Indian film director

Amit Goswamy is an Indian film director, writer and conservationist. Goswamy is known for his wildlife documentary films based on India's lesser- known wildlife ecosystems outside protected areas.

==Early life and education ==

Goswamy did Masters in Wildlife Science from the Wildlife Institute of India. His first documentary film was based on his research work in Ranthambore which became his debut film, Chronicles of a Wildlifer, which was later telecasted on Doordarshan (DD National). also he won accolades at several Indian environmental film festivals, including the Tigerland India Film Festival and Kirloskar Vasundhara International Film Festival.

He served as an Assistant Commandant in the Border Security Force from 2011 to 2018, working in counter-insurgency and border security operations. During his service, he developed an interest in documenting India's lesser-known ecosystems, especially those outside protected areas. After leaving the BSF, Goswamy transitioned into wildlife filmmaking.

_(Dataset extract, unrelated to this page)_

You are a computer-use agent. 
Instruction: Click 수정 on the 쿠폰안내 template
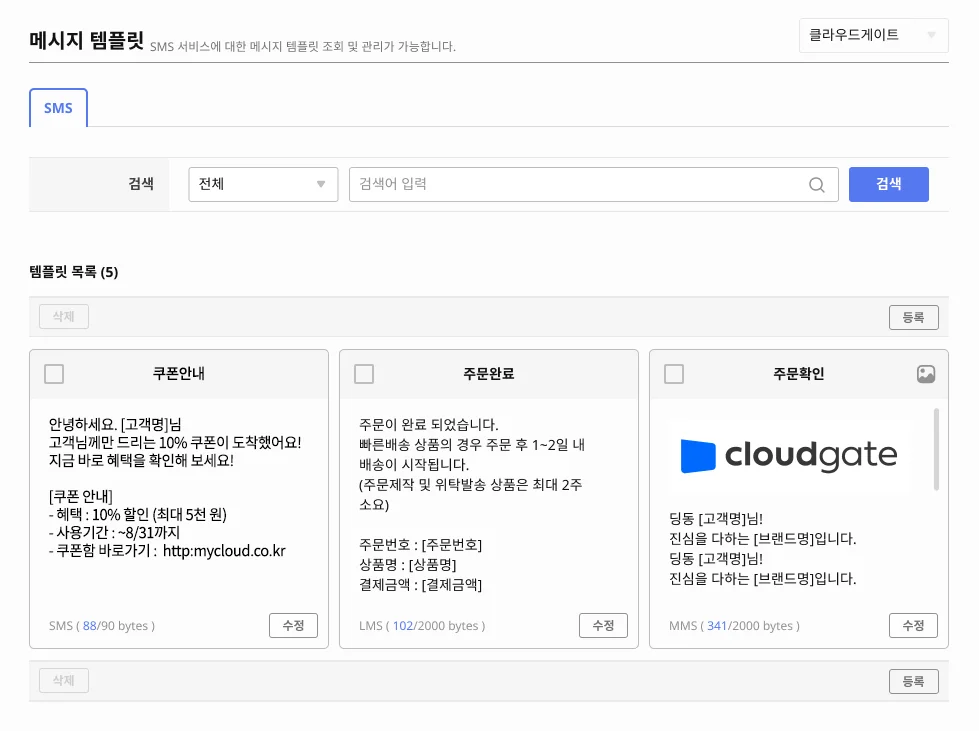point(293,625)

His work highlights the lives of species and communities living at the margins of protected landscapes, particularly along political borders and in human-dominated regions.

His last documentary, Living with Border Security Force (2025), explores thriving biodiversity along the Indo–Pakistan border and has been covered by The Times of India for its unique portrayal of human–wildlife coexistence in militarized landscapes.

His work, focuses on overlooked stories of conservation beyond protected areas—highlighting community-led efforts, cultural stewardship, and wildlife resilience in India's most unexpected places. His storytelling is known for its unique combination of scientific training and frontline experience. Coexistence of humans and wildlife outside protected areas and Conservation in conflict or militarized landscapes.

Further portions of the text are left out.